Halter looked at him, speechless. Then he understood. The daughter. Of course. Hawke was involved with the Tsar’s daughter. It must have happened in Bermuda. And he had recently been with her at the winter palace. Holy mother of hell, that was a complication he’d not even dreamed of. Well, he had the Beta in his hands. If worst came to worst, he’d just-

“We’ll do this at the ferry, Stefan. It’s the only way. I’ll get Anastasia out of that car somehow. Don’t worry about how. As soon as she and I are clear, do it. You got that? We don’t touch the father until the daughter is safely outside the kill radius.”

“Alex, you’re not thinking. What if he beats us to the ferry? Then what?”

“He won’t.”

“Alex, listen to me. You, of all people, must know you can’t let your personal feelings enter into a situation of this magnitude. I’m sorry about the girl. It’s obvious you have feelings for her. But if I see us running out of time, I will act. I am going to take him out, no matter what. You understand that, don’t you?”

“Hang on,” Hawke said, ignoring the question and accelerating out of a turn. “I’m going to drive as fast as I possibly can without killing us. How much time have we got until he starts blowing up the planet?”

“An hour and ten minutes.”

“Should be enough.”

“It has to be enough. Please listen to me. If I see it’s not, I’m going to take this man out, Alex. It’s my sworn duty to do so. As it is yours, I might remind you. I know you’ve got a gun. You can try to stop me. But I swear to you, I will gladly die pushing this button. Understand?”

Hawke ignored him.

“Aren’t there any bloody shortcuts to the ferry?” he asked.

“No.”

“Bloody hell,” Hawke said, braking and fishtailing through another turn. Luckily, most of the local constabulary was busy providing security at the Stadshuset tonight.

Hawke’s driving that night was either inspired or insane, depending on your point of view. He somehow kept the car out of the icy fjord, remained mostly on the road, at any rate, his eyes always a hundred yards ahead, willing the vehicle to go where it was pointed.

He fished his mobile out of his pocket and speed-dialed Asia. Answer, answer, answer, he prayed, but all he got was a machine and a beep tone.

“Hey, it’s me. Look, I’m right behind you. I’m coming for you. When you get to the Morto ferry, you’ll have to stop. That’s when you run, okay? Just jump out and run as fast as you can. I’ll find you. I love you. Don’t worry. It’s going to be all right.”

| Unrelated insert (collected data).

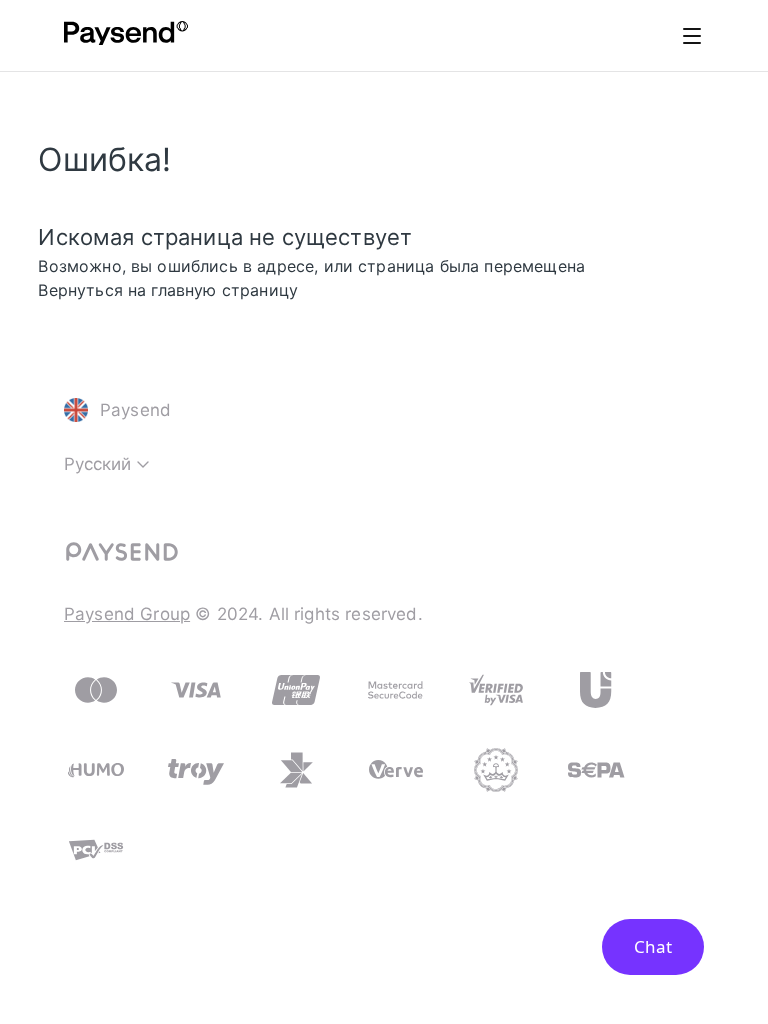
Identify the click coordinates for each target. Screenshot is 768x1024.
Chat (653, 946)
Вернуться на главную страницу (168, 290)
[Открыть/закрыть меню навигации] (692, 36)
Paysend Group (127, 614)
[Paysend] (126, 36)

Occasionally, he’d look sideways at Halter. The professor’s eyes were always straight ahead. He had the Beta in his lap, programmed with the code, his finger on the trigger. Hawke knew that if Halter should feel the Saab leaving the road, headed for the trees or into the inky waters of the fjord on their left, he’d instantly push the button, no doubt about it. He’d see an enormous flash of light on the road far up ahead, flames climbing into the night sky, an explosion vaporizing the Tsar of Russia and his daughter, Anastasia.

And so Hawke drove furiously on, waiting, praying to see a blinking brake light on the road ahead. Something, anything that would prove he was gaining ground on the Maybach and the woman he loved.

But he never did.

67

Hawke skidded to a stop at the top of the hill next to a sign for Dalaro. He’d made it there in less than half an hour, nearly going off the road dozens of times, never once catching a glimpse of the bloody black Maybach. Now he was praying Halter had been right about the Tsar’s destination. If he wasn’t-

“This is it,” Hawke said, putting on the emergency brake and climbing out of the car. “Now, where’s that ferry?”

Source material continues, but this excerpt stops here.